**READING TEXT:**
Engineers at the University of California, Los Angeles, have created the first fully stretchable organic light-emitting diode (OLED). The researchers devised a way of creating a carbon nanotube and polymer electrode and layering it onto a stretchable light-emitting plastic. Their device is a two-centimeter square with a one-centimeter square area that gives off a blue light. Details of their work were published in July in Advanced Materials. The paper is titled, "Intrinsically Stretchable Polymer Light-Emitting Devices Using Carbon Nanotube-Polymer Composite Electrodes."
The method they used for their proof-of-concept device has attracted interest because stretchable electronics is peppered with lots of design challenges, starting with carbon nanotubes themselves. These nanotubes are stretchable and are conductive, but to keep their shape, they need to be attached to some surface. Researchers have found that coating carbon nanotubes onto a plastic backing has not worked well, because the nanotubes slide off or past each other instead of stretching with the elastic. Until the UCLA team’s work, researchers were unable to come up with an entirely stretchable OLED.
Another drawback encountered has been that the carbon nanotube film is rough and can cause shorting, says Zhenan Bao, a Stanford professor of chemical engineering who works on stretchable solar cells. "Using this method, they ended up with a relatively flat surface that can be used for an electrode."

**TASK ITEM:**
Continue the article about the stretchable light-emitting device, starting right after the quote from Zhenan Bao.

(Saved data entries)
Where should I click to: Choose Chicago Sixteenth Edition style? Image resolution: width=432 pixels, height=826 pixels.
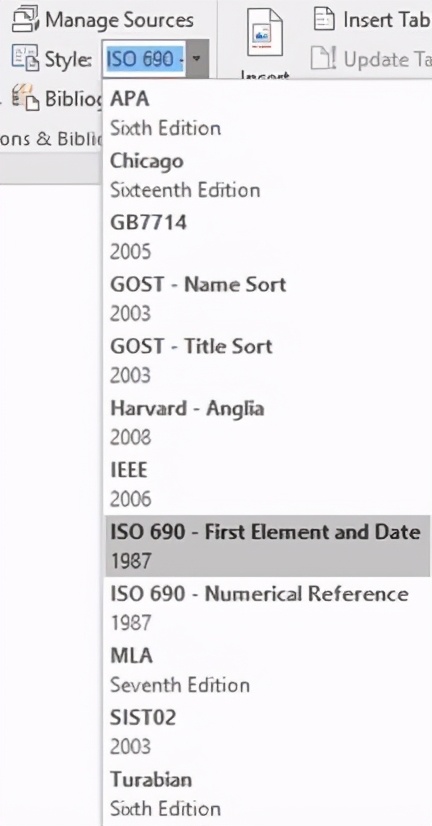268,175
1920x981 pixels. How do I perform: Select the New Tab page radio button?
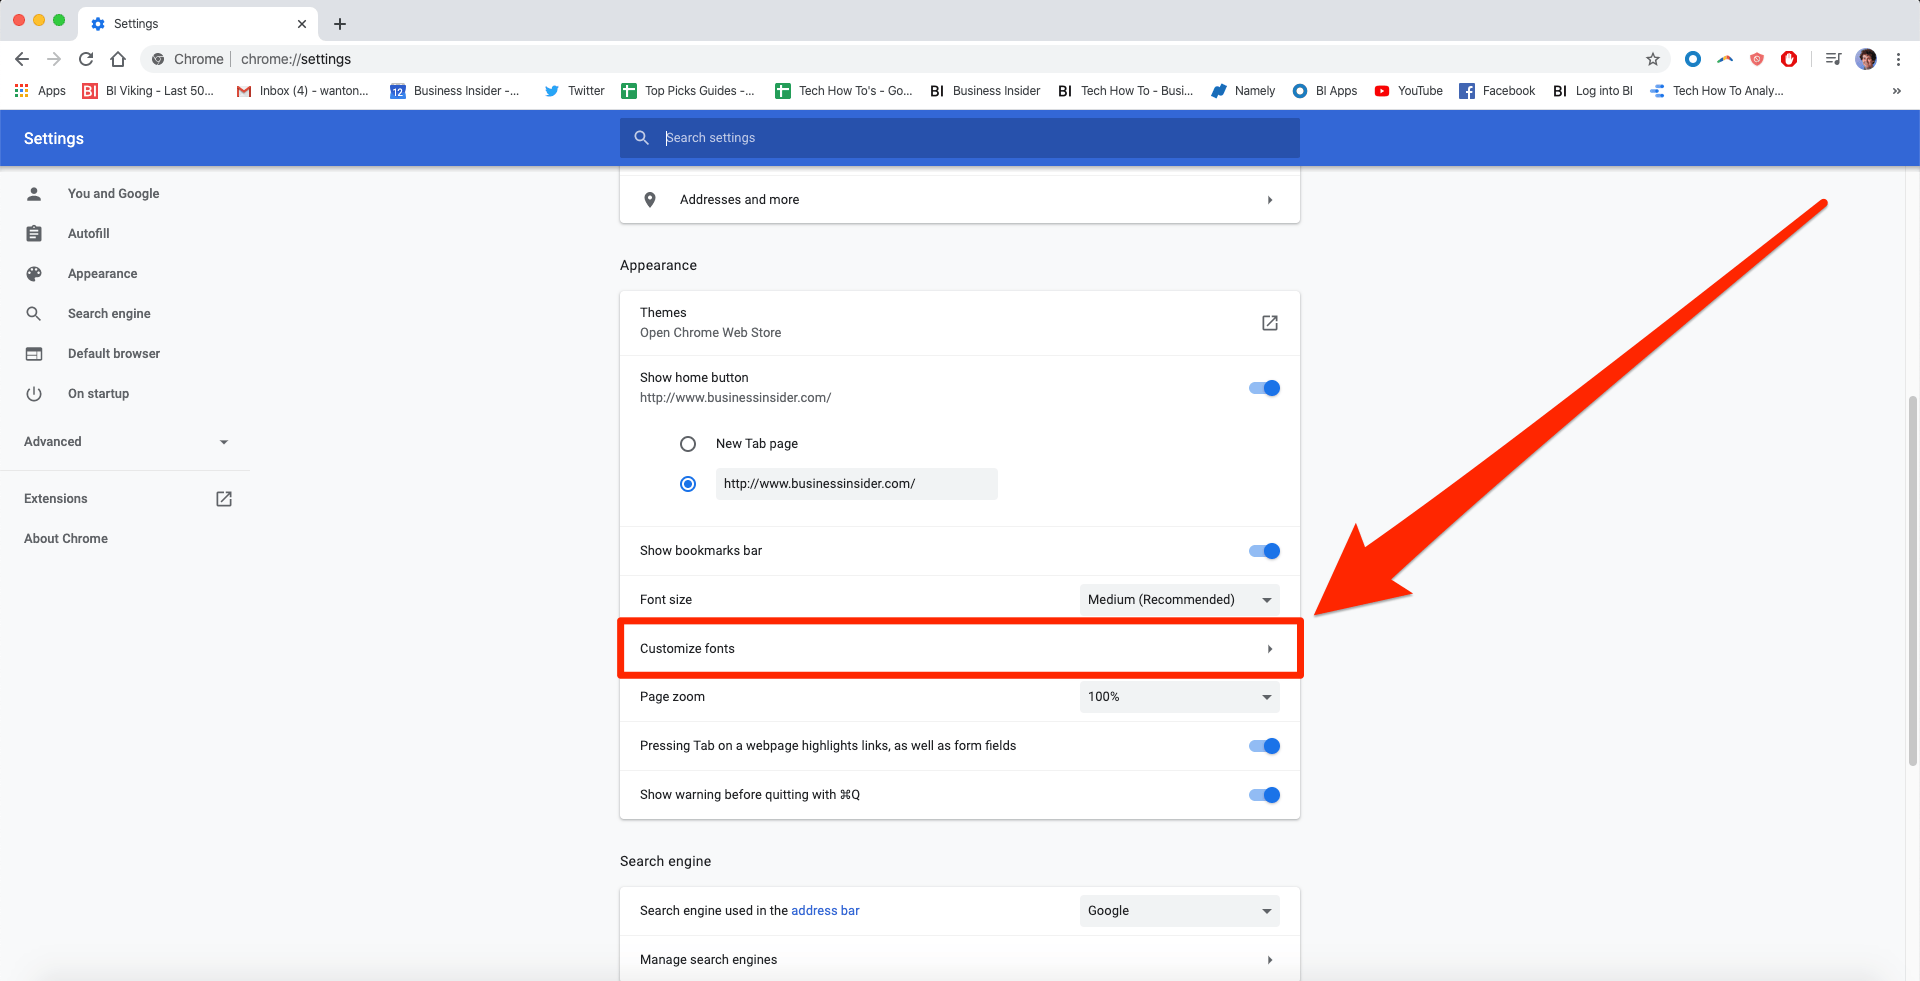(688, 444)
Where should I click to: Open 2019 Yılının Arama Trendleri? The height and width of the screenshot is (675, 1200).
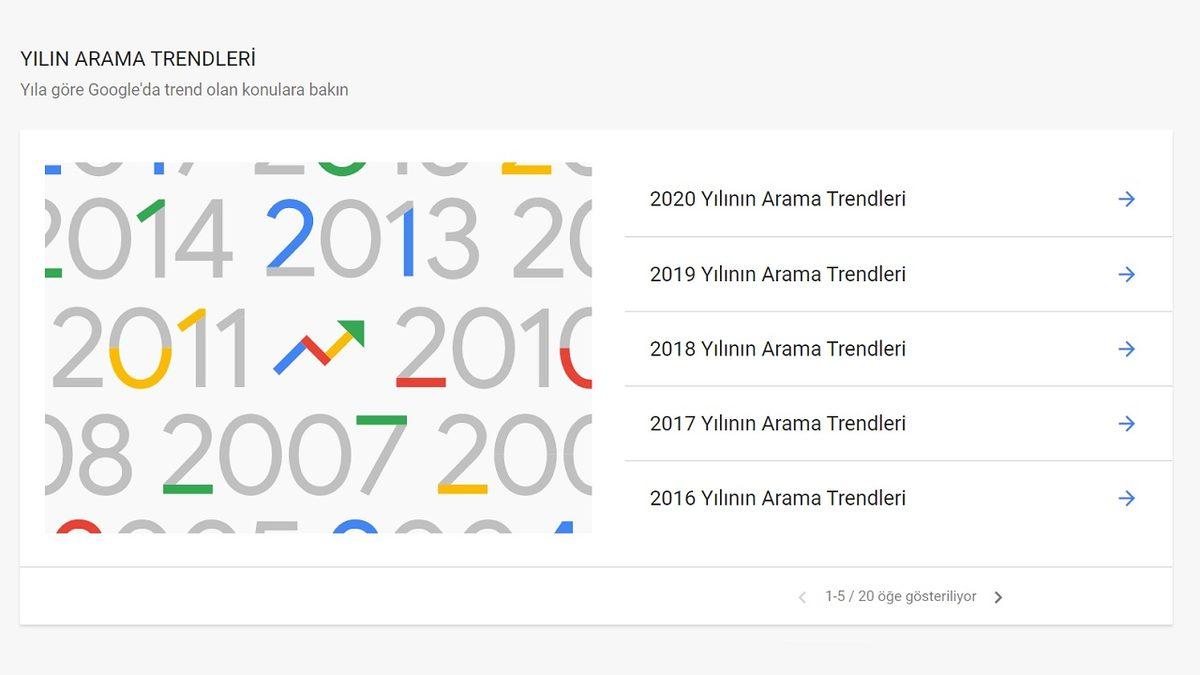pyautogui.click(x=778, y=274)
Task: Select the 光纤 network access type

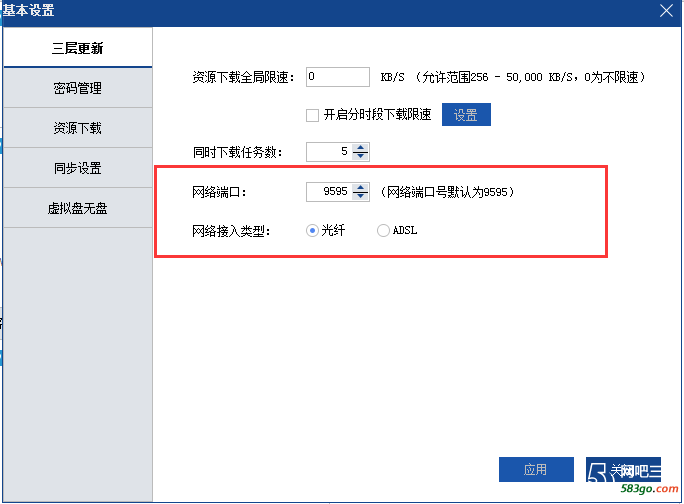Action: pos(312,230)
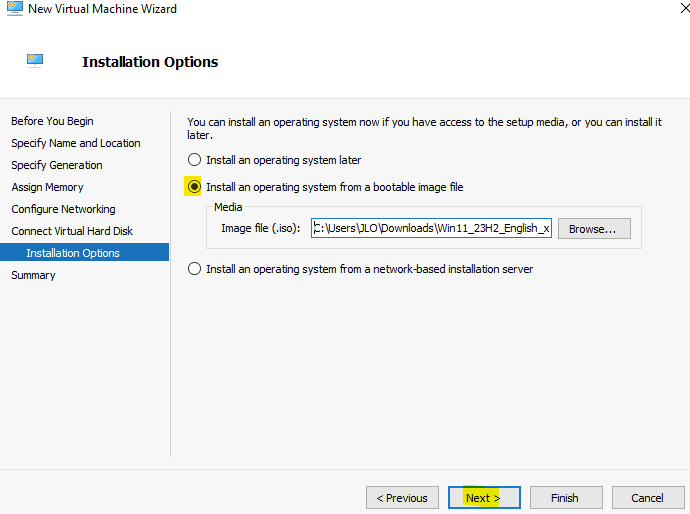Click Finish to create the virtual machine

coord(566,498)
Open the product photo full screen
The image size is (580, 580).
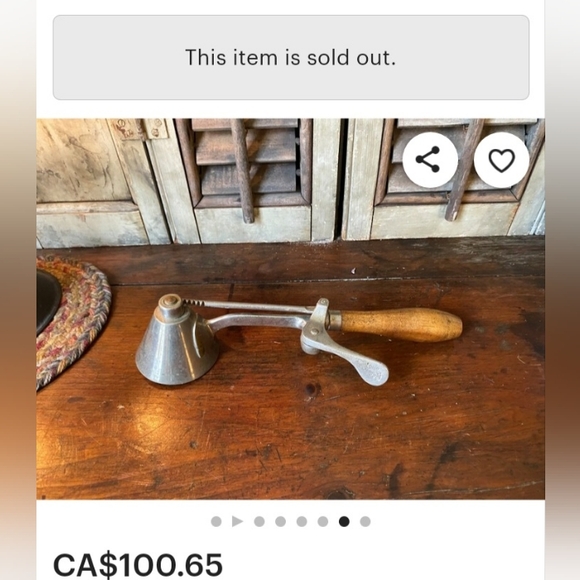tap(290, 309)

**RESPONSE AREA:**
Nonetheless, the need for further work in this area is far from over. She said that stretchable electronics demonstrated thus far lose conductivity after being stretched too far or too many times, so more research is needed. "We are still some ways off from having high-performance, really robust, intrinsically stretchable devices," says Bao, but "with this work and those from others, we are getting closer and closer to realizing this kind of sophisticated and multifunctional electronic skin."
According to Technology Review, stretchable electronics could enter our worlds in the form of video displays that could be rolled up and tucked into a shirt pocket, or cell phones that could swell or shrink. In medical science, one might see electronic sheets draped like cloth.